Category: Corporations Subject: Multiple Corporations Title: Controlled Groups IRC Sections: 1561, 1563, and 179 Filename: 1083.html Date Produced: 7/97 Copyright 1998, The Tax Resource Group. All rights reserved. Telephone
800-578-3498. Internet: www.taxresourcegroup.com Background The taxpayer, BN, owns 100% of the stock of Corporations A and B. BN's adult children own 100% of the stock of
Corporations C and D. Corporation F is wholly owned by the adult child
of BN's second wife (i.e., BN is not the father). Various limitations are placed upon the tax
benefits available through multiple, commonly controlled corporations. These
rules are found at IRC Sections 1561, 1563, and 179(d)(6). There may be
other such rules elsewhere, but these are the ones you mentioned.
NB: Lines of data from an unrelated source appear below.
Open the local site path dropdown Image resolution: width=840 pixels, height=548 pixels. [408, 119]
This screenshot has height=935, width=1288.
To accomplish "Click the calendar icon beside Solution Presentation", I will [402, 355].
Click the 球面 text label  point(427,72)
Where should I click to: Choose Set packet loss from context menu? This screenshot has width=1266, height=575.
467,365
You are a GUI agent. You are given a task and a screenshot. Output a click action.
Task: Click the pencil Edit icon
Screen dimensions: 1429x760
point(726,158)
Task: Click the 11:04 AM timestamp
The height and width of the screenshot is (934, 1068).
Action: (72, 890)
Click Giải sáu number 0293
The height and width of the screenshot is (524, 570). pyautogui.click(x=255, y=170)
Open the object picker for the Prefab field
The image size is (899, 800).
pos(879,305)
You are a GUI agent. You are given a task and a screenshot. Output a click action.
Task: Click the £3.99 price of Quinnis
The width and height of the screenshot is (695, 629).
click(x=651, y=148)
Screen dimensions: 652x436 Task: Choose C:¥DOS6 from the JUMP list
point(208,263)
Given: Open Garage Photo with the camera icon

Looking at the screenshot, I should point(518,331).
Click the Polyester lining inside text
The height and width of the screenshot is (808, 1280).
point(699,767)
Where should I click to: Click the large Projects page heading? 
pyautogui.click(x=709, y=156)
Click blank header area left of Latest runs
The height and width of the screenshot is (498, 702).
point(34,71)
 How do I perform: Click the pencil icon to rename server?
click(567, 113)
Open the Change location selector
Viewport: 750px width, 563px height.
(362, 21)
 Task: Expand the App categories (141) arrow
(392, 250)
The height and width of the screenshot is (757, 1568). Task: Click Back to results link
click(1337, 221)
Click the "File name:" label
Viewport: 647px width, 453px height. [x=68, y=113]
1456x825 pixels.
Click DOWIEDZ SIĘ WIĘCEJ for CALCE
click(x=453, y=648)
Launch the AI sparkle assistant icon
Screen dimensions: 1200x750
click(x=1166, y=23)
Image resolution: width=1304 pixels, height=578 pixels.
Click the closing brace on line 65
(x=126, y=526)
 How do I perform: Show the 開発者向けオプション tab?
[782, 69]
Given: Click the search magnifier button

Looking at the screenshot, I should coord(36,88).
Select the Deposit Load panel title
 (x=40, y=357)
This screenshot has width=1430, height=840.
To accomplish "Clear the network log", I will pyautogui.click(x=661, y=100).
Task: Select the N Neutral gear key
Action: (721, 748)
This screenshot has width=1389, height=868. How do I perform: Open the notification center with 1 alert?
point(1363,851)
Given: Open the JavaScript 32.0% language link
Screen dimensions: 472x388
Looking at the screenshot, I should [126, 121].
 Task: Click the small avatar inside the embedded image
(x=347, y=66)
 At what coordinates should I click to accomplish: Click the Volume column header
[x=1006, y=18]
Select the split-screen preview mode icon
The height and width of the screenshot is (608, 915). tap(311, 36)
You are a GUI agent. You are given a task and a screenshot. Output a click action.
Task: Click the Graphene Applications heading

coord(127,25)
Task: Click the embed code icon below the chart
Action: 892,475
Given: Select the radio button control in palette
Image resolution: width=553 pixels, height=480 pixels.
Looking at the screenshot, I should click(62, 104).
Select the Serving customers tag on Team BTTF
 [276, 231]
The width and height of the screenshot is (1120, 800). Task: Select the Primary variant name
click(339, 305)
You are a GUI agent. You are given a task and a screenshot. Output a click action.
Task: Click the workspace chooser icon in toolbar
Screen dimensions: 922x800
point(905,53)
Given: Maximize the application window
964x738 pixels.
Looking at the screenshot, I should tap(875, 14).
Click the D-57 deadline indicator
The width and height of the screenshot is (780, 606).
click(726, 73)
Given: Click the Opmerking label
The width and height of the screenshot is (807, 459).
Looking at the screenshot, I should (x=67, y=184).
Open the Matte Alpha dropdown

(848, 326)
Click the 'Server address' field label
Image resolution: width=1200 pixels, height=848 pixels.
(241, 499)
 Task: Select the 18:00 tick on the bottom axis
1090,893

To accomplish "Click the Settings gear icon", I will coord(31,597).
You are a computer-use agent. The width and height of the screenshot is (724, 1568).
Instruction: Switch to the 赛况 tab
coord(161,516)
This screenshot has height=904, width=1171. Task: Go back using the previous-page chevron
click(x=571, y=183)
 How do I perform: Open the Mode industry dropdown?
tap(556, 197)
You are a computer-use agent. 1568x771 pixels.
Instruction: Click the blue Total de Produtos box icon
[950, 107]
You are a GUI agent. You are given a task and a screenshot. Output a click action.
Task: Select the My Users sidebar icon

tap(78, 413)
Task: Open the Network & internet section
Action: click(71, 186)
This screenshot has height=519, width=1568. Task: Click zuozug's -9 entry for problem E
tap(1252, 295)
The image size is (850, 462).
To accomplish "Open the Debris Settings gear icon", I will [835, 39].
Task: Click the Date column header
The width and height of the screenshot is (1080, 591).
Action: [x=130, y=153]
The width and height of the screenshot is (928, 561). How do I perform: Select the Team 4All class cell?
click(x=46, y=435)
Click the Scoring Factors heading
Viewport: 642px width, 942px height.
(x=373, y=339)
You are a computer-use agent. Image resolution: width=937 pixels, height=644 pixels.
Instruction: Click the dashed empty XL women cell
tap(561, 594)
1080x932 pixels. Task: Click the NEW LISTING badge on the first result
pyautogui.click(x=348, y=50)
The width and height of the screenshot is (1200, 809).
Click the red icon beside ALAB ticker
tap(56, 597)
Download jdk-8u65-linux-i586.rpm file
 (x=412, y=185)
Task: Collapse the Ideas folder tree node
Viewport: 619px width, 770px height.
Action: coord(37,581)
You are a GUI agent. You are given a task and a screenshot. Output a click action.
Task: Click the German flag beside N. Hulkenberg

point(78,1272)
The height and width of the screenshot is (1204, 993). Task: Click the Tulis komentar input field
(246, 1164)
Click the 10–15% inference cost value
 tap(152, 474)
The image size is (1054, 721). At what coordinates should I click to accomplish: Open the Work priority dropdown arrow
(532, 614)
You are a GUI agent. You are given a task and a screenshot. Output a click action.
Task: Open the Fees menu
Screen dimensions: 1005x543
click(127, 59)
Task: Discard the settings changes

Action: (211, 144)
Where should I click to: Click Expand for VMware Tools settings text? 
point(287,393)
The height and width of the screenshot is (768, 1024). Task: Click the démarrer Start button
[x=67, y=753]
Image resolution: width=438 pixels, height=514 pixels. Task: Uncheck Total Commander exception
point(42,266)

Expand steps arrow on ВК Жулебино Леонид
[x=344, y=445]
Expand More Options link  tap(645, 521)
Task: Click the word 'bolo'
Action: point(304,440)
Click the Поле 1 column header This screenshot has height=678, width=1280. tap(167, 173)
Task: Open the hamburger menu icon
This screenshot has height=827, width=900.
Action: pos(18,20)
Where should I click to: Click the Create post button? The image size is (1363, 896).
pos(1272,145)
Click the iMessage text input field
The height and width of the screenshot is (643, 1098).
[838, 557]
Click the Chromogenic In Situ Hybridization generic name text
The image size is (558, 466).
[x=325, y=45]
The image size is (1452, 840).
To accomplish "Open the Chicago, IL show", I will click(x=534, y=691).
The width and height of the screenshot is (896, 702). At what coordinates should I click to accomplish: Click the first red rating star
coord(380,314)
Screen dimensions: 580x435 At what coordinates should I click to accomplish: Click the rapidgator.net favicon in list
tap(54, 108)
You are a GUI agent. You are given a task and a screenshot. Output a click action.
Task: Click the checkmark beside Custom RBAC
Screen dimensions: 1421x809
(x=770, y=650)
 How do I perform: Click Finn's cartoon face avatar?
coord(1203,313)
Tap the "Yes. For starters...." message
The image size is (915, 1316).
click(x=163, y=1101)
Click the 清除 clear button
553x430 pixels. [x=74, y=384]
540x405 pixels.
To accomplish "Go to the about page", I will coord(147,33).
The various
limitations are applicable if two or more corporations are considered part
of the same controlled group. Issues 1. Are Corporations A, B, C, and D part of the same controlled group for
purposes of IRC Sections 1561, 1563, and 179? 2. Are Corporations A, B, and F part of the
same controlled group for purposes of IRC Sections 1561, 1563, and 179? Answers 1. Corporations A, B, C, and D are not part of the same controlled group
for purposes of IRC Sections 1561, 1563, and 179. 2. Corporations A, B, and F are not part of
the same controlled group for purposes of IRC Sections 1561, 1563, and 179. Discussion Under IRC Section 1563(a)(2), two corporations belong to the same controlled
group for purposes of IRC Section 1561 if ... 5 or fewer persons who are individuals, estates,
or trusts own (within the meaning of subsection (d)(2)) stock possessing
-- (A) at least 80 percent of the total combined
voting power of all classes of stock entitled to vote or at least 80 percent
of the total value of shares of all classes of the stock of each corporation,
and (B) more than 50 percent of the total combined
voting power of all classes of stock entitled to vote or more than 50 percent
of the total value of shares of all classes of stock of each corporation,
taking into account the stock ownership of each such person only to the
extent such stock ownership is identical with respect to each such corporation. Generally, the stock ownership rules set forth
above can be met either through direct ownership of stock or through application
of the attribution rules. For purposes of Sections 1561, 1563, and 179,
attribution is controlled by Section 1563(d). With respect to Issue 1 involving Corporations
A, B, C, and D, the question is whether A) BN's stock ownership in Corporations
A and B is attributed to BN's adult children; and B) the adult children's
ownership in Corporations C and D is attributed to BN. The rule regarding attribution between parents
and adult children is set forth at 1563(e)(6)(B). Stock is attributed if
the parent owns (either directly or by attribution) more than 50% of the voting power and value of stock of the corporation
owned by the adult child. BN does not directly own any shares of C and D.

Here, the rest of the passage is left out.